AC Milan's Italian defender Alessio Romagnoli reacts during the triangular soccer match for the 2015 Trofeo Tim (Tim Trophy) between US Sassuolo, Inter FC and AC Milan at Mapei Stadium in Reggio Emilia, Italy, 12 August 2015.
ANSA/ELISABETTA BARACCHI

Um sofrimento que poderia ter sido atenuado

Desde a parte final da última temporada inglesa, já se sabia que o Chelsea seria treinado por Antonio Conte. Diante disso, imediatamente se passou a especular a contratação de jogadores para o criticado setor defensivo do clube londrino. Pois bem, a temporada 2016-2017 já se iniciou e nenhum zagueiro desembarcou em Stamford Bridge. O clube até não tem se omitido na busca por um novo beque, mas, como na campanha anterior, em que protagonizou novela envolvendo John Stones, vem sofrendo diante de um mercado maluco.

O Milan anunciou na manhã da última quinta-feira (25), em seu Twitter Oficial, a rejeição de uma oferta do Chelsea pelos serviços de Alessio Romagnoli, zagueiro canhoto de 21 anos. A imprensa européia especula que os valores envolvidos em tal tentativa chegaram aos €40 milhões – isso tudo por um jogador que, embora promissor, ainda precisa se provar mais no cenário internacional, não tendo disputado uma partida sequer de qualquer competição continental e, nem, tampouco, estreado por sua seleção principal.

Eventual aposta no futebol da promessa italiana seria um negócio compreensível, longe de ser criticável, mas é indiscutível o fato de que a negociação alcançou um valor exorbitante e passível de ser contestado. No ano passado, o Everton relutou em ceder Stones por, segundo especulações, £32 milhões, valor semelhante ao que vem sendo intentado na negociação por Romagnoli e valendo dizer, ainda, que o beque inglês possuía a seu favor o conhecimento das demandas da Premier League, bem como tinha, ainda que pequena, passagem pela Seleção Inglesa.

Diante desse quadro é difícil acusar os Blues de não avançarem no mercado de transferências e tentar solucionar um de seus maiores problemas. Não obstante, o clube poderia ter atenuado as consequências decorrentes dessa dificuldade. É sabido que há defensores com qualidade emprestados pela equipe.

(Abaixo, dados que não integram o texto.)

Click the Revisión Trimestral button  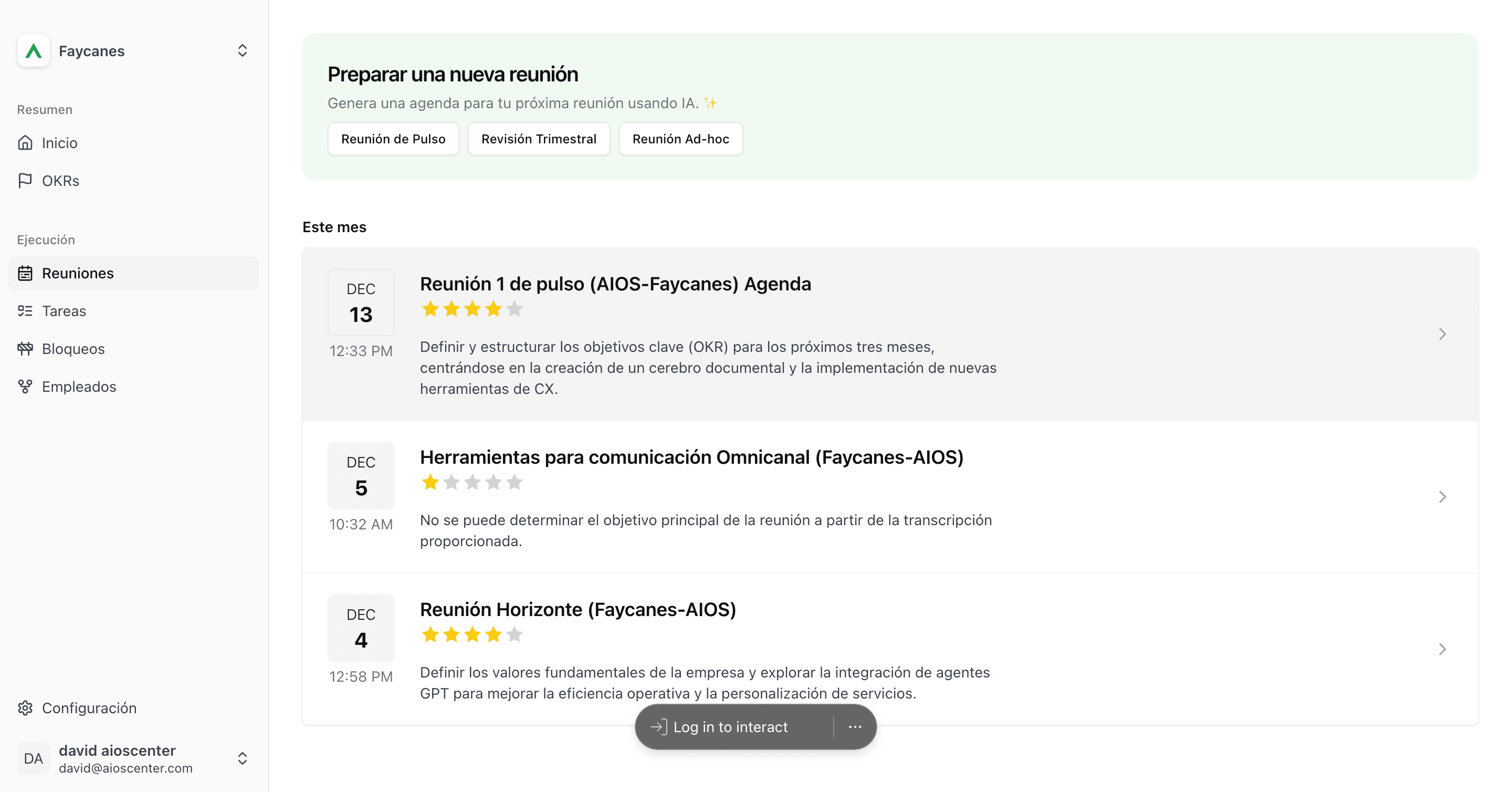539,139
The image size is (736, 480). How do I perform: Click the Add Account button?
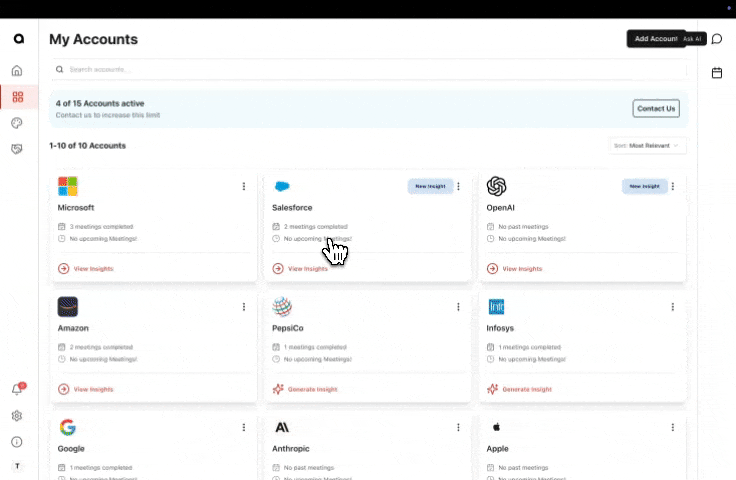[x=653, y=39]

Está ficando repetitivo ressaltar isso.

Clube poderia ter tentado romper o empréstimo de Christensen antecipadamente (Foto: dpa Picture-Alliance)
Clube poderia ter tentado romper o empréstimo de Christensen antecipadamente (Foto: dpa Picture-Alliance)

Andreas Christensen foi um dos jogadores que mais se destacou na última temporada do Borussia Mönchengladbach, clube que conquistou vaga na fase de play-off da UEFA Champions League; Tomás Kalas integrou o elenco do Middlesbrough que conseguiu conduzir o Boro à Premier League, após anos na Championship; e Nathan Aké (este opção para zaga, lateral esquerda e para a posição de volante) foi um dos melhores jogadores de um Watford que fez campanha regular, somando apenas cinco pontos a menos que o Chelsea.

Todos os nomes citados já mostraram qualidades para integrar o elenco dos Blues. É claro, não seriam soluções, mas atenuariam o sofrimento do Chelsea no mercado de transferências, podendo a longo prazo dar frutos ao clube londrino. Não deixa de ser evidente que a contratação de um jovem destaque de outra agremiação para a zaga poderia também ter esse efeito, mas a que custo?

€40 milhões em jogadores como Romagnoli, Stones ou Shkodran Mustafi (especulado no rival Arsenal por essas cifras) é uma coisa. Gastá-los (ou até um pouco mais) em figuras consolidadas como Mats Hummels, Jéróme Boateng ou Leonardo Bonucci é outra muito diferente. O Chelsea precisa de zagueiros confiáveis. Todavia, sofre com a inflação do mercado de transferências, dor essa que poderia não ser tão aguda caso alguns garotos recebessem oportunidades.

As palavras neste texto condizem com a opinião do autor, não tendo qualquer relação com o Chelsea Brasil.